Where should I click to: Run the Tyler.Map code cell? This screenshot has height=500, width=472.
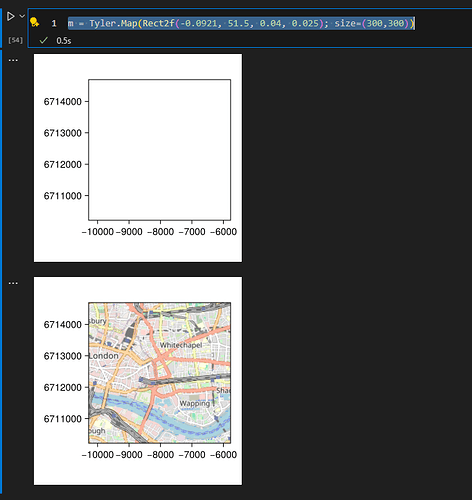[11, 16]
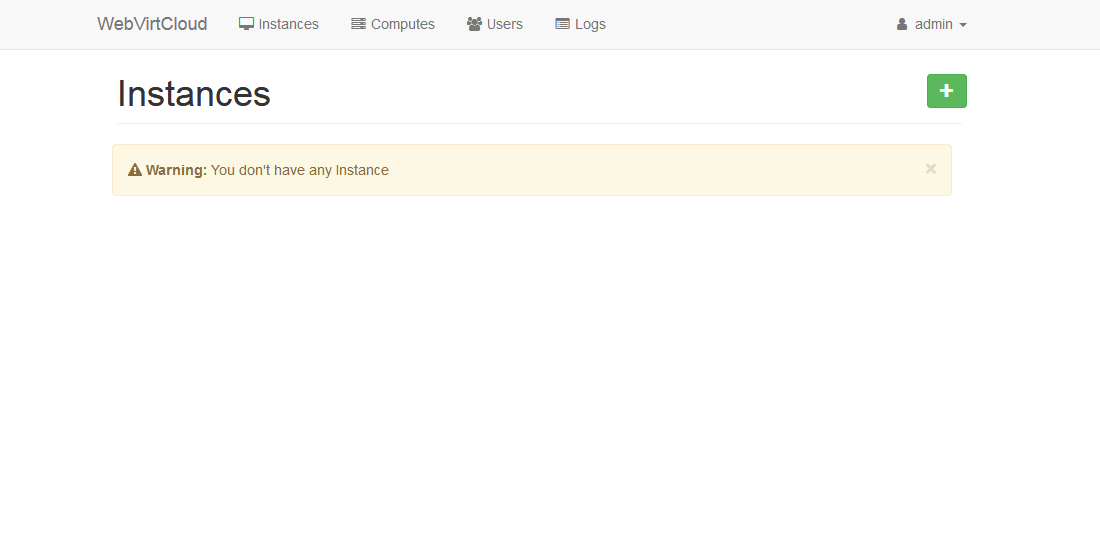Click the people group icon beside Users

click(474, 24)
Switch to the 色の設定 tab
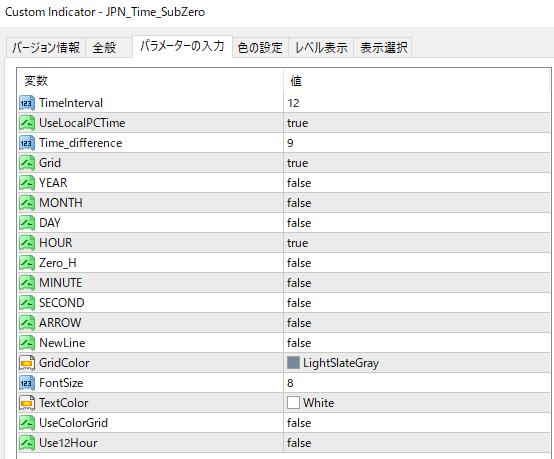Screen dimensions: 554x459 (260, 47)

════════════════════

Leave the images behind and write out every entry exactly.

Where should I click to: Run the Tyler.Map code cell? This screenshot has height=500, width=472.
[11, 16]
Click the people group icon beside Users

click(474, 24)
Switch to the 色の設定 tab
Screen dimensions: 554x459 (260, 47)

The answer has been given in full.